NEMESİS DERSİNİ VERDİ
Nemesis diye bir intikam tanrıçası da vardır yine Yunan mitolojisinde. Nemesis ise "herkese hakkını vermek" anlamına gelmektedir. Hubrise yakalanıp aşırı gurur ve kibire düşenlerin cezasını Nemesis verir. Tanrıça Nemesis, insanlardaki kendine aşırı güvenin ve ölçüsüzlüğün bir sınırı olması gerektiğini hatırlatır. Kibrin ve hırsın etkisiyle kahramanın arsızlaşarak kendi yok oluş sürecini anlatır.
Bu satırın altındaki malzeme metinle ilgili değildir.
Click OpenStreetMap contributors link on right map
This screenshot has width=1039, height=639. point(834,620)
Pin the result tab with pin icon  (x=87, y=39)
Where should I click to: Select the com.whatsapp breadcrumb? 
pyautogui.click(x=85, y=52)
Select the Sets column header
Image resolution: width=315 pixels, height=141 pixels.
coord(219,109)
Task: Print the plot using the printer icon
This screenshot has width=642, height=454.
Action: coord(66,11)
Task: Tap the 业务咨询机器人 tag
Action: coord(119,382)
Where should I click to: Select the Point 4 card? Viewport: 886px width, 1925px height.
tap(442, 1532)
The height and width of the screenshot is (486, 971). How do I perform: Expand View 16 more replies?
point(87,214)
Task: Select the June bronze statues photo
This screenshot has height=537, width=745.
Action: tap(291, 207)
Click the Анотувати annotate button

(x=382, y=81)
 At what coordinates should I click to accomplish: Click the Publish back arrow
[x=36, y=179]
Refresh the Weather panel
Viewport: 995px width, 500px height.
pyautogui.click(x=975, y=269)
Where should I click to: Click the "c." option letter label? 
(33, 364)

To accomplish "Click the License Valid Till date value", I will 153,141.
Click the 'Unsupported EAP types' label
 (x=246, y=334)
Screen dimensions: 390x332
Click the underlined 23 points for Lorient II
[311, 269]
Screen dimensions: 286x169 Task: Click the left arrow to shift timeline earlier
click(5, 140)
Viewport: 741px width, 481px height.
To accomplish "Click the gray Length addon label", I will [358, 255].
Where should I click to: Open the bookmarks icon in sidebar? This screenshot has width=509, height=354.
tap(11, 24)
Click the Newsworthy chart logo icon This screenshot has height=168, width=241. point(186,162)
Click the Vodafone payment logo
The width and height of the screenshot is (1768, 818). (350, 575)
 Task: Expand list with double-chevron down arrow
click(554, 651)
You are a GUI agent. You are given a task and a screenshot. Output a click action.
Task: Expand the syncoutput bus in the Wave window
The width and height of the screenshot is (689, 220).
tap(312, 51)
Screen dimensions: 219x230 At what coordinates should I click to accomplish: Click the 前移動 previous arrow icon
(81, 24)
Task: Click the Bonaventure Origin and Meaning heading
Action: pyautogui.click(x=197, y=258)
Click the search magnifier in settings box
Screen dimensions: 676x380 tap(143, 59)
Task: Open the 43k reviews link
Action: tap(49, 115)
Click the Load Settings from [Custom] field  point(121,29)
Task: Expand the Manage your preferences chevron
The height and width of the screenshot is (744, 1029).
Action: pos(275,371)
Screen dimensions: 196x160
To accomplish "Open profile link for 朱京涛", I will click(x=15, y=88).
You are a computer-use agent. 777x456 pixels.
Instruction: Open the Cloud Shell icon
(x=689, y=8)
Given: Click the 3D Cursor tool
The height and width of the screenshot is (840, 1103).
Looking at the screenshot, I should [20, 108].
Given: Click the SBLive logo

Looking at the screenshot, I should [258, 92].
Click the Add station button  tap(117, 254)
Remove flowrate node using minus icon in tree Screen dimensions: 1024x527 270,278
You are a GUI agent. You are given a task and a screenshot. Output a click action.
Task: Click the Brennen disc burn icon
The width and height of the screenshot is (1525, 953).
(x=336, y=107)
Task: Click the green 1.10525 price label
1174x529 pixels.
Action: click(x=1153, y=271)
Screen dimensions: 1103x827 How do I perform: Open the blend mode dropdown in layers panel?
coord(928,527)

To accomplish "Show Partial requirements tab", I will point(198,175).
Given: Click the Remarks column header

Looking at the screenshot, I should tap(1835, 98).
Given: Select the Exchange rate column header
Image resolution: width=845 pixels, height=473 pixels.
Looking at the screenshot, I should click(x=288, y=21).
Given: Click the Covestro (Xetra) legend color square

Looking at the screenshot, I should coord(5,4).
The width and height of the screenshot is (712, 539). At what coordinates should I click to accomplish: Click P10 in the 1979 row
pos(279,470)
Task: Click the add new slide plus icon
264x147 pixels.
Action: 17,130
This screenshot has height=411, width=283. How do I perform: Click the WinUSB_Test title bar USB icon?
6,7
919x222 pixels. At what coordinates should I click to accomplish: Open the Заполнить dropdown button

Gülşen, bir konserinde aklı başında bir çocuğun bile yapmayacağını yapmıştı çünkü aylardır kademe kademe Hubris sendromu yaşıyordu.
Soyundukça alkışlandı, aşırılıklarını özgürlük olarak tanımladı. Çevresindekiler iyi veya kötü niyetle onu 'gazladı.' "Yürü be Gülşen" dedi... O da insan ve duygu dengesini bu kadar pohpohlamayı bir yere kadar kaldırabiliyor. Haliyle hata kaçınılmaz oluyor! İşte tam bu noktada Gülşen'in cezasını Nemesis verdi! Bir konserinde, yaşam tarzını her koşulda savunan Gülşen, başka insanların hayat görüşüne binlerce kişinin önünde hakaret etti! Yani kibrinin tokadını yedi...!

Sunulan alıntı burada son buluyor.